Thursday, November 10, 2005

The practice child

Now there are some parents out there that may take offense when we compare their baby to our dog. I can understand that. The danger of false equivalency is everywhere, to wit, were I to claim:

“I understand the pain of childbirth because my brother, on occasion, kicked me in the nads”

..would do nothing but guarantee a lifetime of me being afraid my wife will remind me of the pain of childbirth. But I digress.

Dogs are not children. We’re not crazy, or at least not that flavor of crazy. Having said that, Walter has in fact been a good sparring partner getting us ready.

  • He wakes up at all hours of the night.
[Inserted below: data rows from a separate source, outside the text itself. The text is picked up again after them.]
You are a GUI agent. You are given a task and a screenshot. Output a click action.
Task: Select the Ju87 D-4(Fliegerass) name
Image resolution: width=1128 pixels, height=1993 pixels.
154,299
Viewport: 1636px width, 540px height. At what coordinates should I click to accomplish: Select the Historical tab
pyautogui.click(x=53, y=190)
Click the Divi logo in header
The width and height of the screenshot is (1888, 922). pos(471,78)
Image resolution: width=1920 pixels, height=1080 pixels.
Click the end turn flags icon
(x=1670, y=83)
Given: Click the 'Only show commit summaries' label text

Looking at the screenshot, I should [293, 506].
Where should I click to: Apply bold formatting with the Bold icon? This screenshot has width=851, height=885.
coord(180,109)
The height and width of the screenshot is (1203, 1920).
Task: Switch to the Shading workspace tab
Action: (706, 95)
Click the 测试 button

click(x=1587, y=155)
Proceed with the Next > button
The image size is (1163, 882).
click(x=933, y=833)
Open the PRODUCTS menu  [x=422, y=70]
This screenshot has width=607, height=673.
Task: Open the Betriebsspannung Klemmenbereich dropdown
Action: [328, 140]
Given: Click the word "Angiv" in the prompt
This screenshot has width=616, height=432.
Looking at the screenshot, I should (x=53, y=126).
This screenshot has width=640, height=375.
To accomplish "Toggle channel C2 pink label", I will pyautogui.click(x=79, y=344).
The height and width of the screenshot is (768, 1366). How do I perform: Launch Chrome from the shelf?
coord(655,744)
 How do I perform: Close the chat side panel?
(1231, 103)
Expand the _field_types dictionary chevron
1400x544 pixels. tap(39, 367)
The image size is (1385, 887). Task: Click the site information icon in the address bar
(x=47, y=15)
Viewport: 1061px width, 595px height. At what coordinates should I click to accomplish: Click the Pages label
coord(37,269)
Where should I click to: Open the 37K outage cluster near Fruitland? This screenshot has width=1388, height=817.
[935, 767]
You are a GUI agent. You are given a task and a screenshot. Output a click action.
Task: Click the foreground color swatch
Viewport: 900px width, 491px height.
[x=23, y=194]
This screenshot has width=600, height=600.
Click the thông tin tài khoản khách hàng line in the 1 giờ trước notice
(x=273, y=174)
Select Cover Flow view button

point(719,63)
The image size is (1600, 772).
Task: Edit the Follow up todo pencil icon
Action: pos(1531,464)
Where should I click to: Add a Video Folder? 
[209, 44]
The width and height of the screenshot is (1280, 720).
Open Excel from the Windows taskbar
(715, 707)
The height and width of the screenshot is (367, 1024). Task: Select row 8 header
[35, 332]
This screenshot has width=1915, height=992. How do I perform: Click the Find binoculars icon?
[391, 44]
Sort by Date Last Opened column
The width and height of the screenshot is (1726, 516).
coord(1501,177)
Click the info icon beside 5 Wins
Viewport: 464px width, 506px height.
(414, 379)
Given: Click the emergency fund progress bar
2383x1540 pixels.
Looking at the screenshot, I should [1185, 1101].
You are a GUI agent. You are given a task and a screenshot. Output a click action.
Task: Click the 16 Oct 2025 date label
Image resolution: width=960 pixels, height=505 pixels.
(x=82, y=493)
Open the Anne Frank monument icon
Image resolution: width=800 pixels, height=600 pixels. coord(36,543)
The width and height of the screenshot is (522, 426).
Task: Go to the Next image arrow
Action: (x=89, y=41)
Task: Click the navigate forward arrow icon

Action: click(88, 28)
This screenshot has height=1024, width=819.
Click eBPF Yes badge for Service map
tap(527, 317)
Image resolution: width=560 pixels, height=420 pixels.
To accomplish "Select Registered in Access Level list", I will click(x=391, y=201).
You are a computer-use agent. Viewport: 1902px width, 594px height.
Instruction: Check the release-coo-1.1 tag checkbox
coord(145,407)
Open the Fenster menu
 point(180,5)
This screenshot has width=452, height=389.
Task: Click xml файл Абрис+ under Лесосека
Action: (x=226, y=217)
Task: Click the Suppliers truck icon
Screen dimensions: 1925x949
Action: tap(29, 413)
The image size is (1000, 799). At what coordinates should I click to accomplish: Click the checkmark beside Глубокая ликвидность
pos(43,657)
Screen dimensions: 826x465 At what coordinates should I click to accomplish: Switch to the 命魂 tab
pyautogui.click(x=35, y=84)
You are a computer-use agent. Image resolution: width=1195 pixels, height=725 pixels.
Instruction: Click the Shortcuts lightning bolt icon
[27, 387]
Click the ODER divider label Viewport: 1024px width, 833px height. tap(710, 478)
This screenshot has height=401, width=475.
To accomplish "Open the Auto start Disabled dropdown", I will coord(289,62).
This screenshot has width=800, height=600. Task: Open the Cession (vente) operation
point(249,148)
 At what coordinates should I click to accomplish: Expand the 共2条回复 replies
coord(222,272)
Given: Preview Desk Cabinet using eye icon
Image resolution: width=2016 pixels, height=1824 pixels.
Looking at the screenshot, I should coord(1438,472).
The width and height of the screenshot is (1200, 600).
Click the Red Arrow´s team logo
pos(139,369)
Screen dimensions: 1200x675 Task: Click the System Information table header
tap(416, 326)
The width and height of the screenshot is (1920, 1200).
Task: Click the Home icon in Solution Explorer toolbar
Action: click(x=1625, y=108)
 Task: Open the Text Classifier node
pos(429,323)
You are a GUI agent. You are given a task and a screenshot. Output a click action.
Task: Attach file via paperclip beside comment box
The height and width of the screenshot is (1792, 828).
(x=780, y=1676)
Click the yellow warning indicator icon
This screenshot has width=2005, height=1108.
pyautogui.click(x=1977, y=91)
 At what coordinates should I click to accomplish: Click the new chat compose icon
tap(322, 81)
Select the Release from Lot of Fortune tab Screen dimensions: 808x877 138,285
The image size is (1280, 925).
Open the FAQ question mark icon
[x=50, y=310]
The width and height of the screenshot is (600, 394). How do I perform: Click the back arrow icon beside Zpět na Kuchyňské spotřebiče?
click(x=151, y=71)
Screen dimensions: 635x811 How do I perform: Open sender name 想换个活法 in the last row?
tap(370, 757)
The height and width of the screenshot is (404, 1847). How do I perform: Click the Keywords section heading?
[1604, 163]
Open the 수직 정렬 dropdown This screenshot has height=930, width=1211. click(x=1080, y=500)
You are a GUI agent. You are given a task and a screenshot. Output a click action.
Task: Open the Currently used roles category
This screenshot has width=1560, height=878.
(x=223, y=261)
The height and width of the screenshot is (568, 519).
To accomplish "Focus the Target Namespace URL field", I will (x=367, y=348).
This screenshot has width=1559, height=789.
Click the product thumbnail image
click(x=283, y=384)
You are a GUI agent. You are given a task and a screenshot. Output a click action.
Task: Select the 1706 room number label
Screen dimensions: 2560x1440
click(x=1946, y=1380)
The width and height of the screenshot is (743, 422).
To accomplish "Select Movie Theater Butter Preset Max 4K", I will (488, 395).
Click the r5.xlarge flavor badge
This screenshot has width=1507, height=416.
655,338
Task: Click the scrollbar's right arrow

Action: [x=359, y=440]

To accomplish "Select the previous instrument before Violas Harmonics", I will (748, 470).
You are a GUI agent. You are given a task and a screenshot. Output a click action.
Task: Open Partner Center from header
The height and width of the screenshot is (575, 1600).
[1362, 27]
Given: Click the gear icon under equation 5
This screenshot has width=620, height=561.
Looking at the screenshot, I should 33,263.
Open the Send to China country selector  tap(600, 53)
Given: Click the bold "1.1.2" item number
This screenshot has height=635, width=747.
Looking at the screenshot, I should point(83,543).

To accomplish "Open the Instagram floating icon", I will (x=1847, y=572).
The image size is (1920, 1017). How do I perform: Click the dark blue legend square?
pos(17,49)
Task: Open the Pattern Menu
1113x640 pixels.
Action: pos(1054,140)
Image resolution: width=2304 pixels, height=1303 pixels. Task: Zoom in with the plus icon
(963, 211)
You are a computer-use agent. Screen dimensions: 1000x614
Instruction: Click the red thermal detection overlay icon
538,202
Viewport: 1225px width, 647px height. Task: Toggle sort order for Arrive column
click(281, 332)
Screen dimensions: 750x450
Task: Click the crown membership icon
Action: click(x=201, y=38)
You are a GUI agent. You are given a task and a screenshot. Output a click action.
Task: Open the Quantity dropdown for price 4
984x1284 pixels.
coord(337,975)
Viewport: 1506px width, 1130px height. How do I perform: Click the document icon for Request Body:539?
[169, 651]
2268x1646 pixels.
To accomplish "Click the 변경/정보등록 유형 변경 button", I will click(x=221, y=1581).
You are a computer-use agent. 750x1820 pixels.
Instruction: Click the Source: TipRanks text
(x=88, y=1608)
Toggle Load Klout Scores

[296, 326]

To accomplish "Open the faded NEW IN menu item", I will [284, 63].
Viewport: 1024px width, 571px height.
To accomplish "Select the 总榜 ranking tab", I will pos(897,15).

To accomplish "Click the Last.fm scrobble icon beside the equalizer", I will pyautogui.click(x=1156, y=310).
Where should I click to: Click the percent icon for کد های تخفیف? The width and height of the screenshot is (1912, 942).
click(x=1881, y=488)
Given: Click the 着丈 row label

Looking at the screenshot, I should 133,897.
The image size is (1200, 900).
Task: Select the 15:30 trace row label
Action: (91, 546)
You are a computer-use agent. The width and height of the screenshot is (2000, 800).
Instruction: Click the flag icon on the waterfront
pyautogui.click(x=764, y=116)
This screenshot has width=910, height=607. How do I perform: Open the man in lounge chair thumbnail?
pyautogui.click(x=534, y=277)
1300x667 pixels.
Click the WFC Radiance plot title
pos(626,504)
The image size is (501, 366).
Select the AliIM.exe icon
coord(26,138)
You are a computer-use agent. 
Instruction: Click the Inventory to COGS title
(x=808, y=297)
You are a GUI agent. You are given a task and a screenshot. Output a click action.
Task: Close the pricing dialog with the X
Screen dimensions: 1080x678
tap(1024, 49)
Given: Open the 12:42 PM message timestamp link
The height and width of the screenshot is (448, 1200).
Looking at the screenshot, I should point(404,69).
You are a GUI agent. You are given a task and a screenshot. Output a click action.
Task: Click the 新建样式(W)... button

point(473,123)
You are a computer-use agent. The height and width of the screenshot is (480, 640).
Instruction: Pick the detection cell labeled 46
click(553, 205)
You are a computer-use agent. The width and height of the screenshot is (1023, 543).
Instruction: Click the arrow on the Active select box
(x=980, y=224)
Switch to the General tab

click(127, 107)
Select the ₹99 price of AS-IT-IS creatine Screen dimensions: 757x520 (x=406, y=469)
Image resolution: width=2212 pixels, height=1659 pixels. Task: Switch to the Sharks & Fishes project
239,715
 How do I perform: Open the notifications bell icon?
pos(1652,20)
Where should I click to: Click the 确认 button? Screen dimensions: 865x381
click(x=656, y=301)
I think once in the last 2 years I’ve actually heard my alarm go off. Otherwise it’s a 56 pound dog standing on my chest, whining to go outside, or on his more creative days, stealing our glasses of the nightstand. He knows what works.
  • He stuffs truly disgusting things in his mouth, which sometimes, I just have to go elbow deep in dog slobber to get out. Dead birds, rotted food, anything pungent really.
  • He cries for no apparent reason. Doesn’t want to go outside. Doesn’t want his food. Won’t play with his ball. Just cries.
  • When thunderstorms hit, he crawls into bed with us.
  • His medical bills come at the worst times, leaving us waiting at the Vet instead of out having fun.
  • At the dog park in NY we try to set him up with friends when he’s too shy to play.
  • In private we acknowledge how much better he is than other dogs.